Durban - If South Africa wants to develop in a football sense, it needs to create its own identity rather than trying to emulate systems from Europe and South America.
Yes, Europe and South America have won all the men’s World Cups so far and generally are far more successful than SA when it comes to development. But trying to copy systems from those continents will not work as SA has its own set of nuances which are unique and require their own systems.
Trying to emulate other models in SA actually may harm our football and this could be happening at the moment. In
SA, the reality is that players of 26 and 27 are still considered relatively young and still developing while in Europe and South America, players at this stage of their careers should be at the peak of their powers without much room for improvement.
This is not the fault of SA footballers, as they are victims of a system which has negatively impacted upon their development as players. By watching the South African Premiership and comparing it to the top five leagues across Europe, one notices that players in SA typically still often execute basics of the game such as structured passing, transition play and shooting woefully wrong. Mamelodi Sundowns are the exempt team from these misdoings and hence have been dominating SA football for the best part of the last decade.
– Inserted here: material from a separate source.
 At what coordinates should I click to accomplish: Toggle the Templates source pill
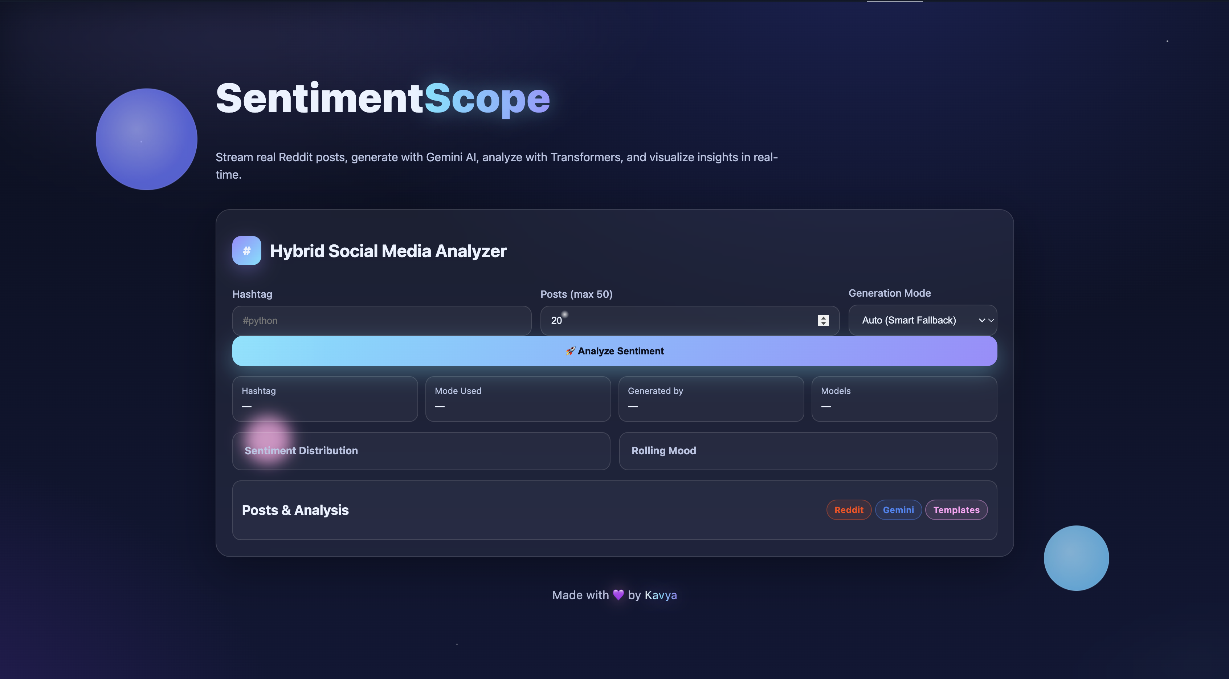956,510
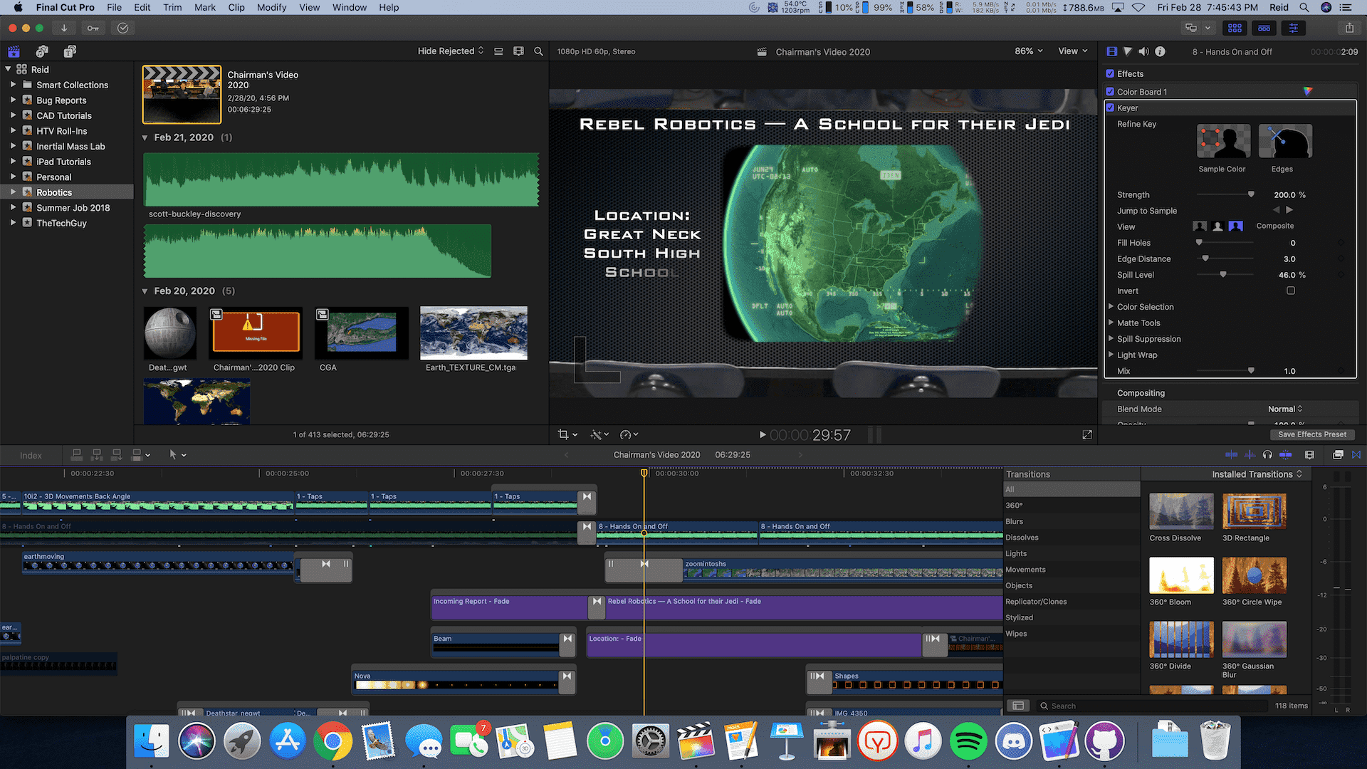Open the Window menu
The height and width of the screenshot is (769, 1367).
[349, 7]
The harsh reality is that a team from England’s League One (third tier of English football) would probably perform relatively well in the South African Premiership if they were pitted against top-flight teams in SA.
One thing that SA can do to aid the development of players in the short term is to completely remove age restrictions surrounding the GladAfrica Championship and Diski Challenge.
While the purpose of having the age restrictions in place is an attempt to give younger players an opportunity, it is misguided according to the nuances of SA football. Many players who could continue to refine their games, but who still make basic errors and cannot be fielded in these games are being denied an opportunity to hone their craft.
Inequality also remains a major issue in SA and most professional footballers typically do not come from well-off homes. This is yet another reason why development systems used in Europe will not work in SA. It is only well-off individuals in
SA, who are a small percentage of the population as a whole, who would be able to afford sending their kids to elite football academies from the age of five and six.
Unlike SA, the US realised it would have to develop its own independent men’s football system and even created a league without relegation. Today they are ranked an impressive 15th in the Fifa rankings.